| Problem description |
Please write out the stretch of material from the line that contains "Task: Click the progress" through the line that contains "tap(1498, 208)", leaving out the pictures.
****************
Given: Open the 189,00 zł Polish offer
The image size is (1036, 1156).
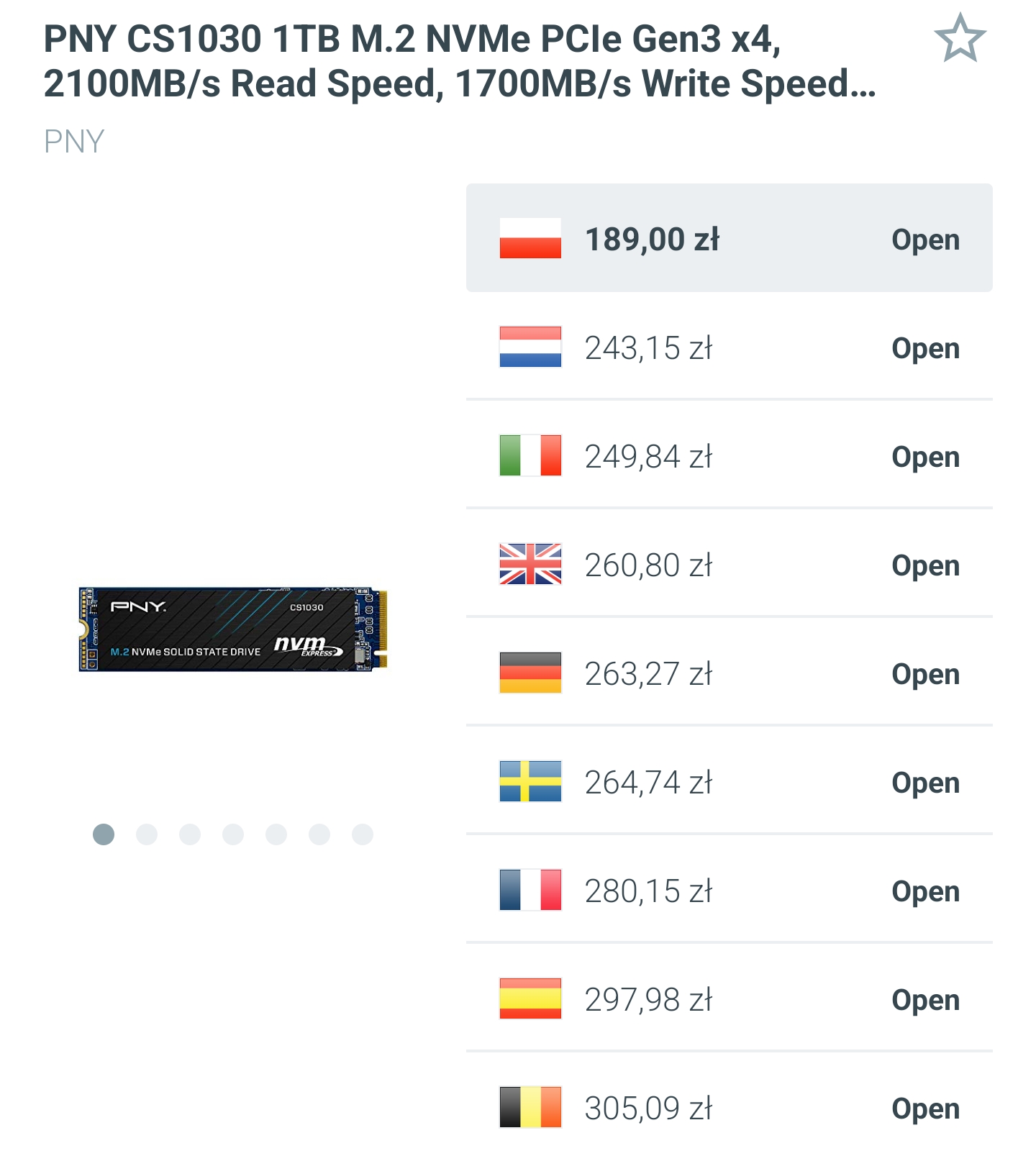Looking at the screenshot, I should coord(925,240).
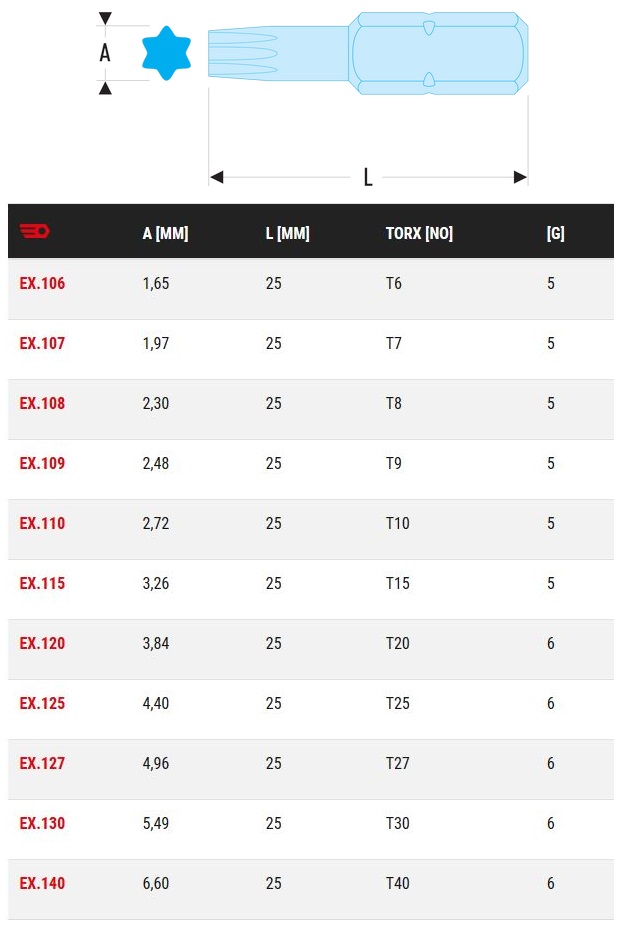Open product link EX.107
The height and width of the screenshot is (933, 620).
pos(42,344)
****************
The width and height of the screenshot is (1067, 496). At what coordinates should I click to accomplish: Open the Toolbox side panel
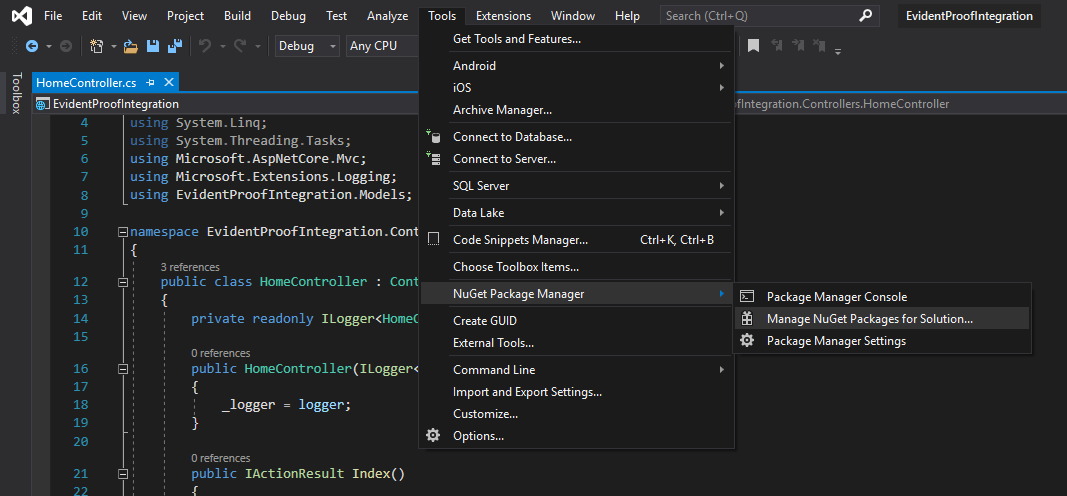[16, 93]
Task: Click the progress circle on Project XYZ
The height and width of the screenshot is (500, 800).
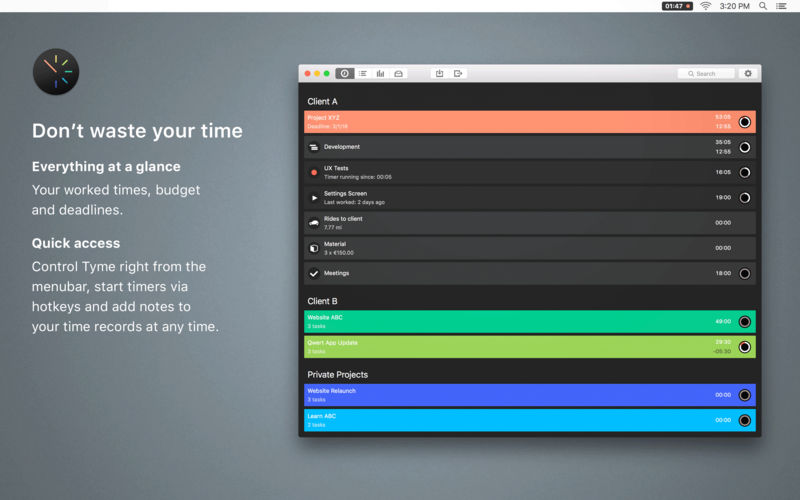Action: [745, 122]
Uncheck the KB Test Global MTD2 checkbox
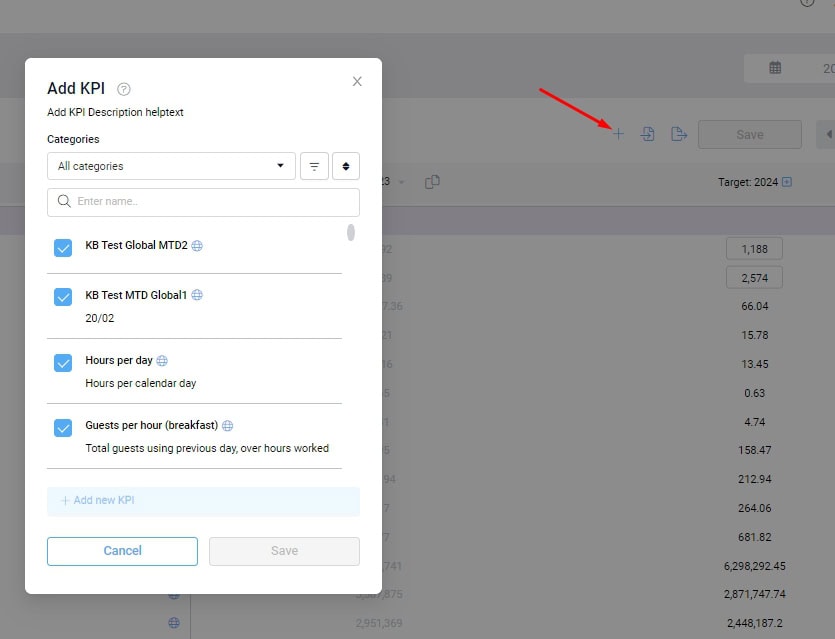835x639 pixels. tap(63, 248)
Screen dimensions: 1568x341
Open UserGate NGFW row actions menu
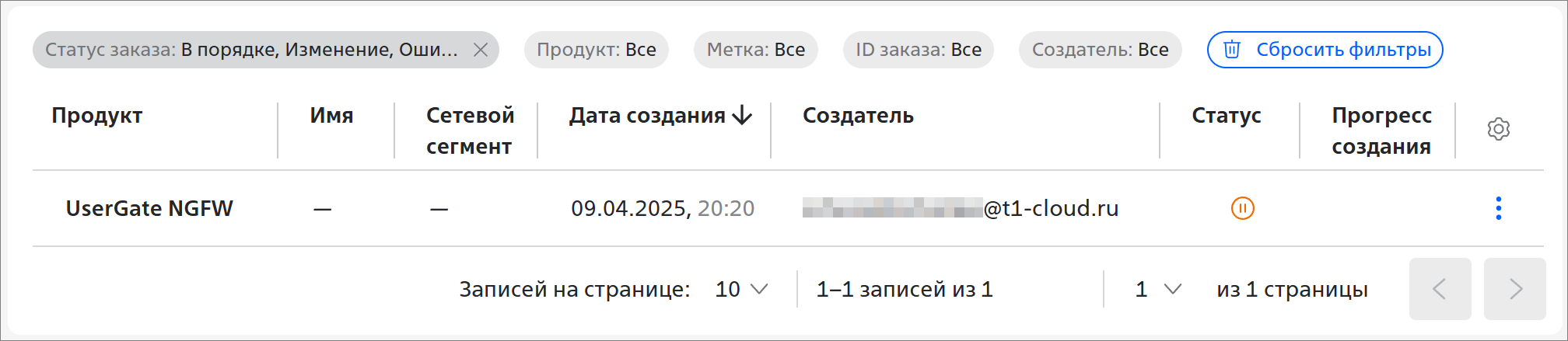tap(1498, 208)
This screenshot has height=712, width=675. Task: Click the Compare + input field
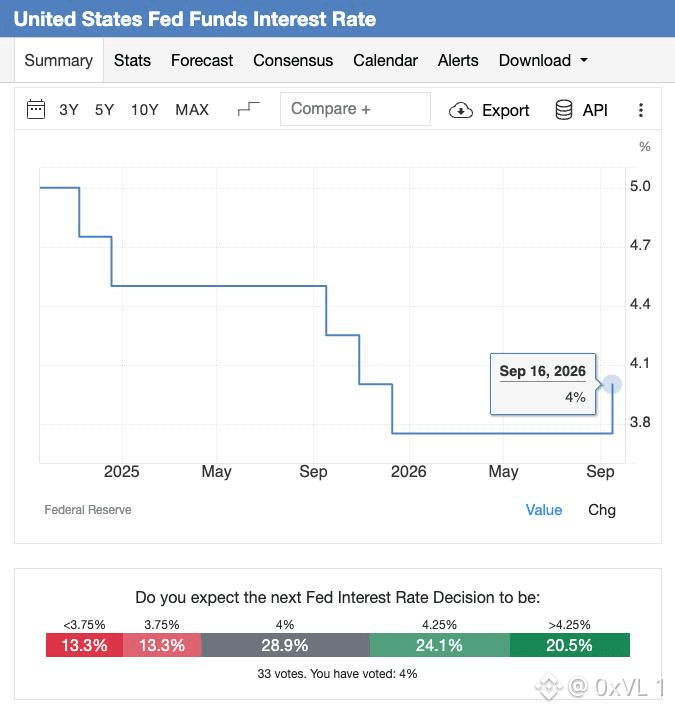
****************
| Result for this exercise |
Task: Click the progress circle on Project XYZ
The height and width of the screenshot is (500, 800).
Action: [745, 122]
Uncheck the KB Test Global MTD2 checkbox
835x639 pixels. tap(63, 248)
Screen dimensions: 1568x341
Open UserGate NGFW row actions menu
tap(1498, 208)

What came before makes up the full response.